ForgiveTM works as follows. The bahavior of load instructions does not change compared with the baseline system. Coherence protocol and conflict detection rule is also unmodified, i.e. the transaction aborts if the core receives a request for conflicting permissions from another core. The behavior of writes, however, is changed depending on the predictor result. If the predictor indicates that the write is likely to incur aborts, then the write will be performed lazily. In this case, the processor only sends a GETS request instead of GETX for the write, and holds the cache line in shared state. The content of the line, however, is updated to reflect the store instruction. The T and L bits are also set to indicate that the cache line is transactional, and that the GETX request is delayed. An entry is also inserted into the lazy store table such that the processor can acquire proper permission of the line before commit. On transaction commit, the processor first attempts to acquire exclusive permissions to all cache lines in the table, before it executes the commit sequence in the baseline system. Note that this pre-commit process does not have to be atomic: The processor simply iterates over the table, and for each address tag in the table, it issues a GETX request to the cache hierarchy. In the meantime, conflicting requests might also be received from other cores. No special action needs to be taken; the processor simply aborts if this happens. Compared with delayed-write schemes such as TCC, ForgiveTM does not requires any centralized arbitration, due to the fact that transactions have not committed yet when they run the pre-commit sequence. After the pre-commit, if the transaction is still alive, it commits by clearing both the “T” bit and the “L” bit (if set) in its working set.

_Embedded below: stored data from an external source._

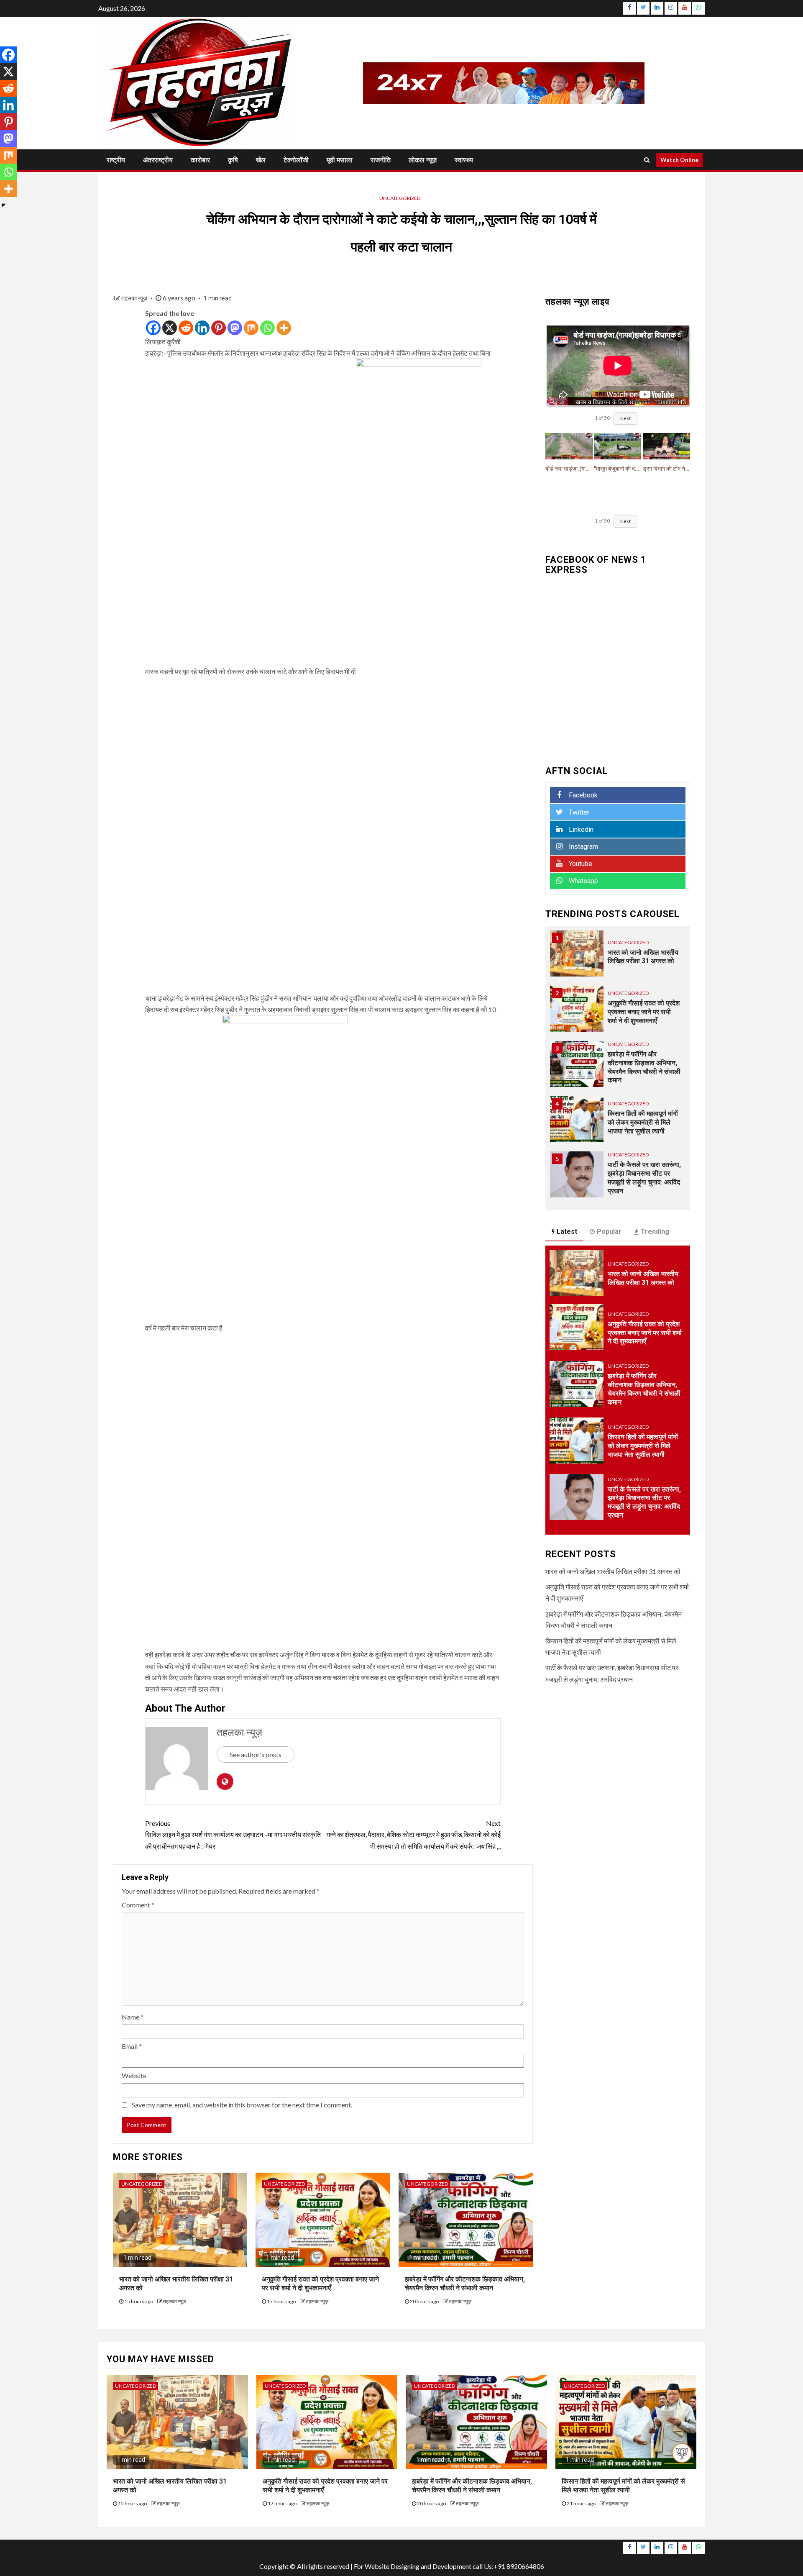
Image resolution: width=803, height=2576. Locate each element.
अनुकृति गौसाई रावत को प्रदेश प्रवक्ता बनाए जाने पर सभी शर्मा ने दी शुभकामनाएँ (644, 1012)
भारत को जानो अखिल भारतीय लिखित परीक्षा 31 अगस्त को (643, 1278)
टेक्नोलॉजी (296, 160)
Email (132, 2046)
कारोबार (200, 160)
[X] (169, 327)
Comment (138, 1905)
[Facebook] (153, 327)
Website (134, 2075)
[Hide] (3, 205)
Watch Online (679, 159)
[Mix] (251, 327)
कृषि (233, 160)
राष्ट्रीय (116, 160)
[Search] (647, 160)
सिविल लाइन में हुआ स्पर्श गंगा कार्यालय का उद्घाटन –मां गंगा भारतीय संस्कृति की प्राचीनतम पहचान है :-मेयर (233, 1834)
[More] (283, 327)
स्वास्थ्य (464, 160)
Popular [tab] (609, 1231)
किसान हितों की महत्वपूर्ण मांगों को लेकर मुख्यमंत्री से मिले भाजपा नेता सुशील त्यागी (643, 1122)
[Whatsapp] (267, 327)
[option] (618, 957)
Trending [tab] (655, 1231)
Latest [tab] (567, 1231)
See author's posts (255, 1754)
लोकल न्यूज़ (423, 160)
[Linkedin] (202, 327)
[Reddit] (186, 327)
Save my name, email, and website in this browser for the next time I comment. (242, 2105)
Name (132, 2017)
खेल (261, 160)
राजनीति (381, 160)
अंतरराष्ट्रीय (158, 160)
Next (625, 418)
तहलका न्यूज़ (134, 298)
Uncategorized (399, 198)
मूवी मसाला (340, 160)
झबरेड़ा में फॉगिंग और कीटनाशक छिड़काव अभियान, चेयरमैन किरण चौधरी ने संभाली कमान (644, 1067)
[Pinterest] (218, 327)
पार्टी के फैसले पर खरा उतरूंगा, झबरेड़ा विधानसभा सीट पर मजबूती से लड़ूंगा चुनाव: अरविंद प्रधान (644, 1177)
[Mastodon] (235, 327)
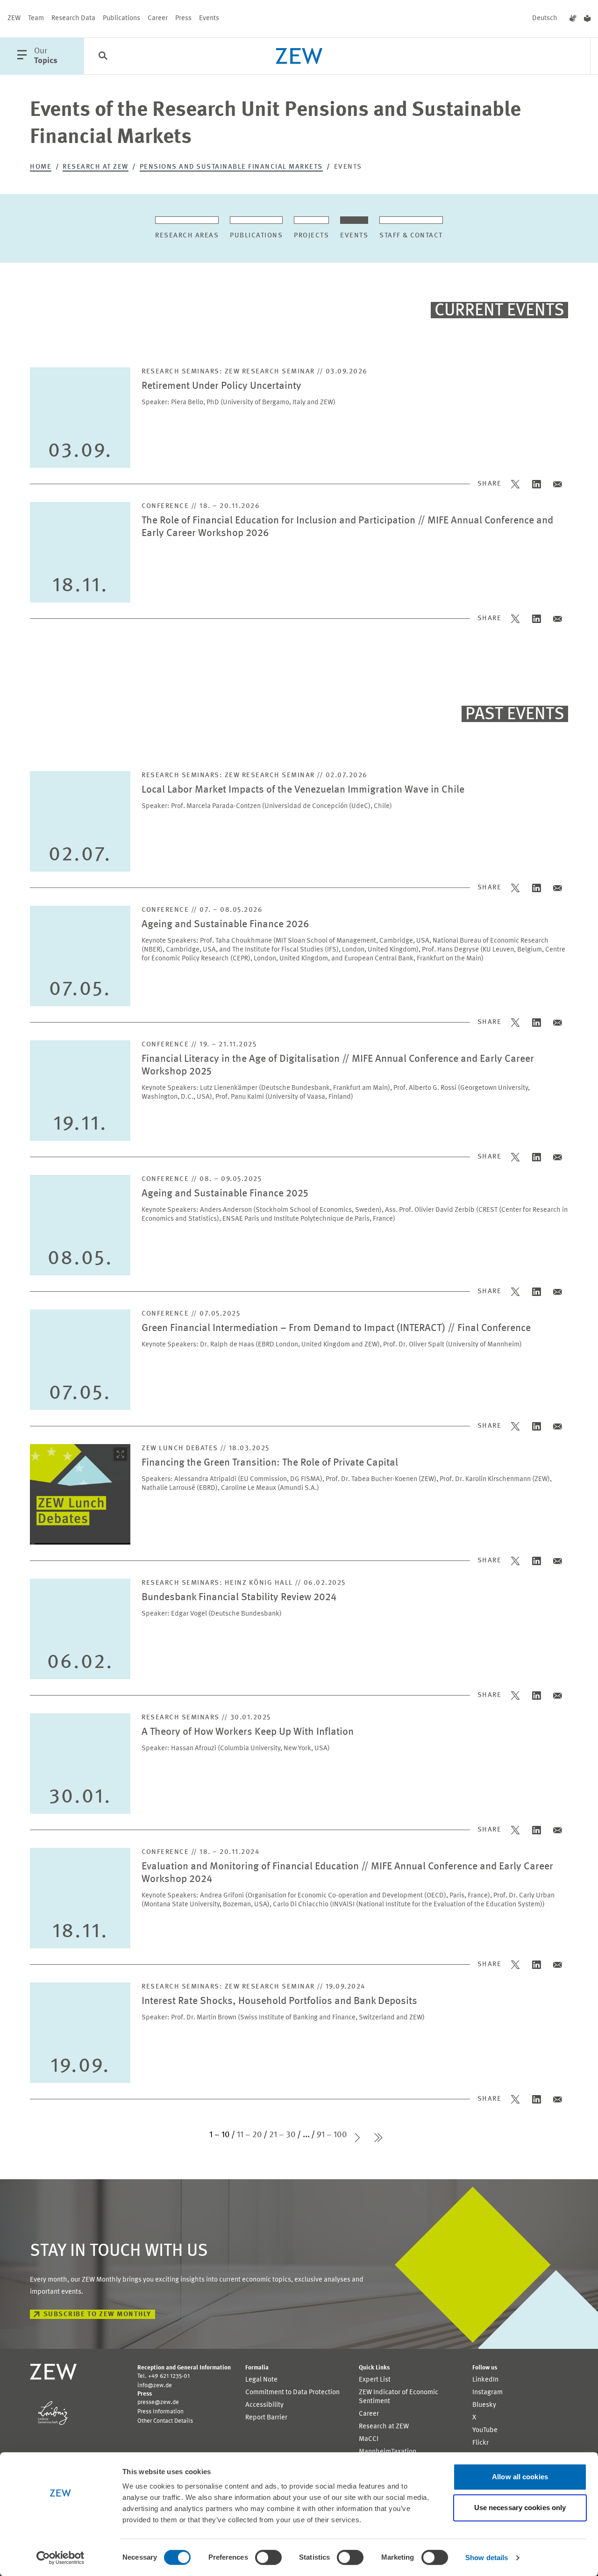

When inserting a new entry into the table, the processor may find out that the table is already full. In this case, an entry will be evicted from the table, the write permission of which will then be explicitly acquired. The processor determines which line will be evicted by assigning each line in the table a “score”, which is the output of the predictor. The table maintains two extra registers, one pointing to the minimum scored entry, and another maintains the maximum value. Both registers are updated when an entry is inserted and deleted from the table. When the table overflows, the minimum scored line is evicted, and the cache controller will immediately acquire the write permission of the line by issuing a GETX request.

The predictor is implemented as a table of counters. When a transaction aborts, the address tag of the cache line which caused the abort is used to probe the table. If the entry already exists, then the counter associated with the entry is incremented by one. If it does not exist, then the entry with the minimum counter score is evicted, and a new entry is created. When a line is to be added into the lazy write table, the predictor outputs the score of the address if it exists, or a predefined value if it does not (most likely zero). The higher the score is, the more likely the cache line will cause the transaction to abort if exposed early, and the more potential benefit we can get if the line is acquired lazily. The paper identifies that stores to addresses on the thread stack and thread-local variables do not need to be tracked. These stores benefit from this prediction scheme since they will not be tracked by the lazy write table. The predictor table, however, does not need to be kept complete. An entry can be evicted without any extra action, since the output of the table is only an indication of the relative level of contention on the cache line. An inaccurate prediction only degrades performance, but does not affect correctnss.